Trump will be hoping that clarity around the tariff calculations will create a little more confidence on Wall Street. But as the number-crunching continues, it seems possible that any confidence uptick from that clarity will be undone by scrutiny of the administration’s tariff calculations.
“All details aren’t clear as we write this, but Mr. Trump’s tariffs look ‘reciprocal’ in name only,” asserts the Wall Street Journal’s editorial board. The main critique: rather than offering up “kind,” “discounted” tariffs as the President has suggested, it appears he may have just turned the United States into the most protectionist country in the developed world. Economists and think tankers have assessed overnight that the tariff calculations are really trade deficit calculations: based not on the tax charged on imports, but the volume of trade between two nations. If the United States is importing more from another country – and so has a “trade deficit” with that country – the billions of dollars that deficit amounts to seems to better reflect the tariff listed next to the country’s name than the taxes on trade they actually collect.
The Tax Foundation in the US thinks it may have found the formula used by the Council of Economic Advisors to come up with the figures – though there is still some dispute about whether the calculations are exactly the same for each country, the weight goods and services imports have been given, and what else might be factoring in to the numbers listed formally on Trump’s spreadsheet.
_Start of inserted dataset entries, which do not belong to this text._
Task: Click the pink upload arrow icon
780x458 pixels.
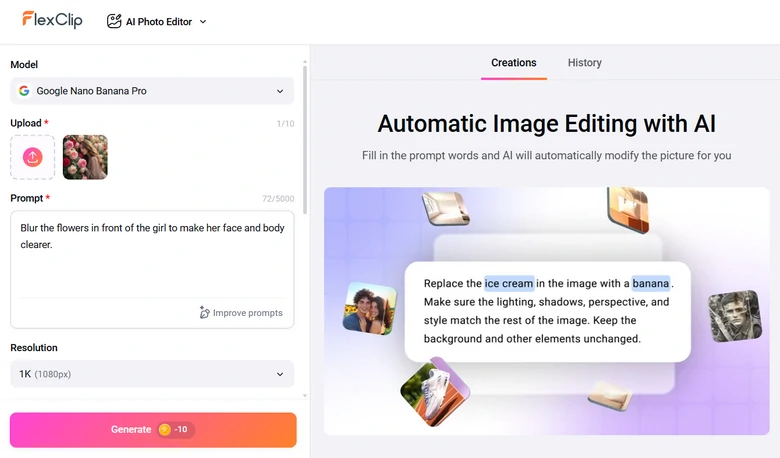Action: tap(32, 157)

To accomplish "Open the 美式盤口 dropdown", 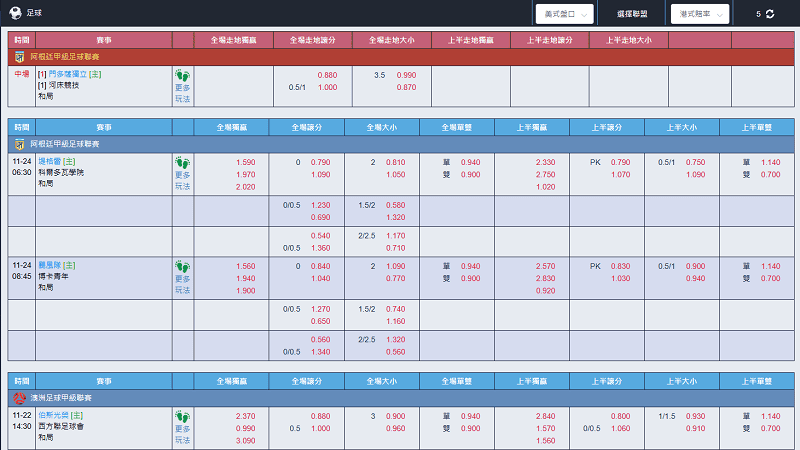I will pyautogui.click(x=565, y=14).
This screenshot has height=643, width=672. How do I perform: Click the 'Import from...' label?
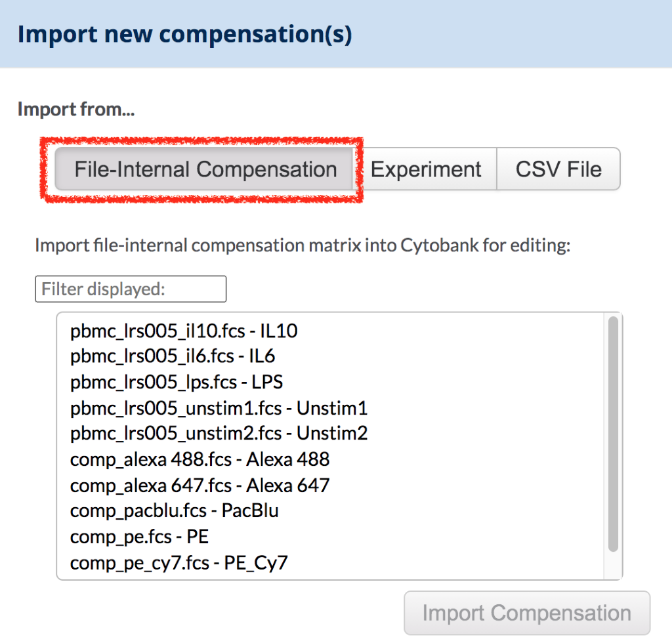[x=75, y=109]
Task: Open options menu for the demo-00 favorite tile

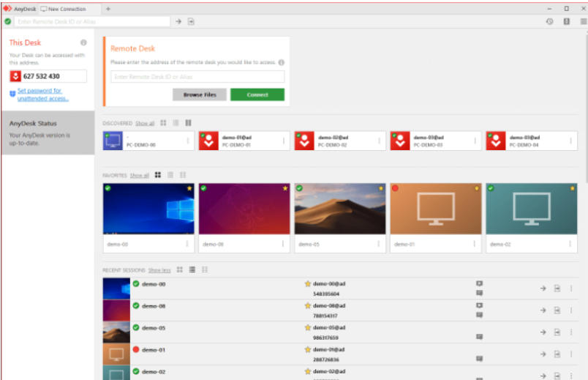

It could be messier than has already been revealed. The New York Post reports an explanation of the calculations from a Trump aide, suggesting the numbers provided by the CEA are “based on a concept that the trade deficit that we have with any given country is the sum of all trade practices, the sum of all cheating.” This is reported to be “the most fair thing in the world.” But a definition of “fairness” that does not include transparency is going to be a lot harder for Team Trump to sell.
The lack of clarity doesn’t stop there. There are growing questions as to whether the second column, America’s “discounted tariffs” on foreign goods are the full picture. Asked on CNN last night if the 34 percent tariff on China was in addition to the previous 20 percent tariffs announced – taking the total to a 54 percent levy – the Treasury Secretary Scott Bessent responded, “I think it is.”
It would be good to know: especially considering the inflation risks. When asked if prices would go up, Bessent seemingly pivoted from the usual line that they won’t, responding instead that “they could,” then adding, “they don’t have to.”
The Treasury Secretary recounted Trump’s first term – when higher levies on Chinese, Canadian and EU imports didn’t seem to have a significant impact on the headline inflation rate. Those days don’t even qualify as a warm-up act to what was announced yesterday. Plenty of those tariffs were tossed out quietly, too, so their full effects were never fully realized. Might the same process happen again? “Let’s just see where we are,” said Beseent, “and then we’ll see how President Trump feels about all this.”
The chances of him feeling “not good” are less likely to increase with cries of frustration from abroad. Rather, denouncements from Europe could inspire the President to double down (the continued stoicism from the UK, by comparison, seems to have helped result in the lowest, 10 percent tariff issued). But a genuine threat of a price spiral is going to terrify Americans – many of whom voted for Trump on the promise that the cost of essentials would go down – and may well become the key factor to whether Trump changes course.
And that’s where the rest of the world comes in. During Trump’s speech in the Rose Garden, he repeatedly insisted that these decisions were not personal, hinting that lower import taxes abroad could result in lower taxes implemented by the United States. But that will require engagement, and some broad agreement on the real figures. What was produced on the spreadsheet is very unlikely to be the starting point for most other countries.